Abstract
Objectives
The primary objective of this study was to explore the effects of hypoxic preconditioning on stem cells derived from human exfoliated deciduous teeth (SHED) and to identify key molecular regulators that facilitate vascularized differentiation. The research question addressed was how hypoxic conditions influence SHEDs to induce angiogenesis and whether specific molecular targets can be manipulated to enhance this process.
Materials and Methods
SHEDs were subjected to hypoxic preconditioning, and their behavior was assessed under controlled conditions.

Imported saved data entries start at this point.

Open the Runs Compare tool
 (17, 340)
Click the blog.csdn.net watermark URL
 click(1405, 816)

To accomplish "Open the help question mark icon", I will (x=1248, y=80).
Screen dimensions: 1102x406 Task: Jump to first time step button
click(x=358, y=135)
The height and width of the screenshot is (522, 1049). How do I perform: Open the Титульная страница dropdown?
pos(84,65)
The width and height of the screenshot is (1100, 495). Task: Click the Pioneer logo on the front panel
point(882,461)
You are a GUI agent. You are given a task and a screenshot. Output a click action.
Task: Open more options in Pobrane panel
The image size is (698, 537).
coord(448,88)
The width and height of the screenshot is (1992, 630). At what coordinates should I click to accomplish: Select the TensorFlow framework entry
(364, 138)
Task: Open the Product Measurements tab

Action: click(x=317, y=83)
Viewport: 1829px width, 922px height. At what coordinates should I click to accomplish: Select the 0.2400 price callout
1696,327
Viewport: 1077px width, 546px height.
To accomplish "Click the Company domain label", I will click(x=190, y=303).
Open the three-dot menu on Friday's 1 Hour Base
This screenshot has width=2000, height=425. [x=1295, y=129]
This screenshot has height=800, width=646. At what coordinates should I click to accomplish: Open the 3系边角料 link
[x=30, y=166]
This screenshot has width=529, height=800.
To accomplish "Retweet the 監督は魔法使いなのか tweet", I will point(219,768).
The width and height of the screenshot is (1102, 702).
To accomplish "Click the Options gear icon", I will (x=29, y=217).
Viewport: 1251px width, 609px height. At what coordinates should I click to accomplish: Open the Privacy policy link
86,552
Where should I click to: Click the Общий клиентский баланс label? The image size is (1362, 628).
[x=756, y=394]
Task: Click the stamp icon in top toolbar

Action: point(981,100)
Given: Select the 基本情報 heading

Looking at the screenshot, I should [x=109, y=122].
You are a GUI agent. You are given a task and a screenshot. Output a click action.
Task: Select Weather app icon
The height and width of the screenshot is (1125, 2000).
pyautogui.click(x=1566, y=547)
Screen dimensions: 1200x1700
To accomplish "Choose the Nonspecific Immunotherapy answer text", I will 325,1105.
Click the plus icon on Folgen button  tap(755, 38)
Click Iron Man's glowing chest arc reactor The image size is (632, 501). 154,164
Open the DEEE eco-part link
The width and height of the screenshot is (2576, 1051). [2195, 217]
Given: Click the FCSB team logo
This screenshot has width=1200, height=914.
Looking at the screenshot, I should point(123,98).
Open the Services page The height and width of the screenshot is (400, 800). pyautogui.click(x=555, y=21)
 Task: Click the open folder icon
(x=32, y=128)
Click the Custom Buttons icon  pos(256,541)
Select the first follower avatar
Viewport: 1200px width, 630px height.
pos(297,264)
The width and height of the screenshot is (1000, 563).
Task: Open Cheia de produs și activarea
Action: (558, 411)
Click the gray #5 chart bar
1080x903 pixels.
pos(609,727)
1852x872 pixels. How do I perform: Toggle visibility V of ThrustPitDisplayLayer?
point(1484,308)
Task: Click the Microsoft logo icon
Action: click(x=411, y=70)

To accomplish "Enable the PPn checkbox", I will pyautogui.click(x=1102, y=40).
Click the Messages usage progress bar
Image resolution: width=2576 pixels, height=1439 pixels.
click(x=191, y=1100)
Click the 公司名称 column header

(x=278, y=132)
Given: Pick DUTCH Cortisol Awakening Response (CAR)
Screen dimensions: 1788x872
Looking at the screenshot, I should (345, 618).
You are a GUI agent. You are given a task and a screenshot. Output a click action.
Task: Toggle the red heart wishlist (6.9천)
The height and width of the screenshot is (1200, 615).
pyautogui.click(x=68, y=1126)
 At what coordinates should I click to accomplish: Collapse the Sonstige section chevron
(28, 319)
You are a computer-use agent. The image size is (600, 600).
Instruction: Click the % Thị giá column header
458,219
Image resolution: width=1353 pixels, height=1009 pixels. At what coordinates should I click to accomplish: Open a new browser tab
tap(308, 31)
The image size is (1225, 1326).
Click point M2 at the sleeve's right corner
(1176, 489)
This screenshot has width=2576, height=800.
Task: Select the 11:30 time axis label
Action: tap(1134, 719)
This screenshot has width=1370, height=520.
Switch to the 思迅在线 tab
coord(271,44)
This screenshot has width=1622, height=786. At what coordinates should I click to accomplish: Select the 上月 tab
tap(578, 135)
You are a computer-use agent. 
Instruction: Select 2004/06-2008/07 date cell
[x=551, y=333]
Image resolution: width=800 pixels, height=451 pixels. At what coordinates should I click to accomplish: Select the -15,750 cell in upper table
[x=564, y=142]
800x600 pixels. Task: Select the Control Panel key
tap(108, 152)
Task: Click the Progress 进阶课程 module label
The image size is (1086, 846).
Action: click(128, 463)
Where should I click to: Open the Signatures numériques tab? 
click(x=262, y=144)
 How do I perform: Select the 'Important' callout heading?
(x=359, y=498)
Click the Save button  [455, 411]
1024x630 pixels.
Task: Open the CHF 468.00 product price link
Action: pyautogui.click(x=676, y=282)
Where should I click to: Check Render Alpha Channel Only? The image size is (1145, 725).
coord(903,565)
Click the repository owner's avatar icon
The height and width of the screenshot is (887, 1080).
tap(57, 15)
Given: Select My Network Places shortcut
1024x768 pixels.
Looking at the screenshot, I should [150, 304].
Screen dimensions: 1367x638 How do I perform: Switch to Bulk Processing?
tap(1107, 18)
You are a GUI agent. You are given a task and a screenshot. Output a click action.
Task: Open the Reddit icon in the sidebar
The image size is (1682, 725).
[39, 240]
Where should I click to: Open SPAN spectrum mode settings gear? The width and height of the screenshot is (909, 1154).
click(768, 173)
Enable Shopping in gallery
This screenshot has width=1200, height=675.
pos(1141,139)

Cellular responses were evaluated through whole exome sequencing, which led to the identification of Eps15 homology domain-containing protein 1 (EHD1) as a significantly altered gene. The role of EHD1 was investigated through a series of in vitro and in vivo experiments, including post-transcriptional modification analysis, assessment of cytoskeletal protein regulation, measurement of VEGF secretion and downstream pathway investigation.
Results
Hypoxic preconditioning induced significant changes in SHEDs, particularly in the expression of EHD1. When the expression of EHD1 was inhibited, SHEDs were able to differentiate into larger vascular structures, with upregulated expression of vimentin and increased expression of VEGF and its receptors. This secretion, in turn, affects the recruitment of endothelial cells and influences angiogenesis.
Conclusions
This study demonstrates that EHD1 is a pivotal factor in the hypoxic preconditioning of SHEDs, playing a key role in the regulation of cytoskeletal proteins and influencing cytoskeletal and membrane behavior. By controlling the paracrine secretion of VEGF, EHD1 affects the recruitment of endothelial cells and angiogenesis.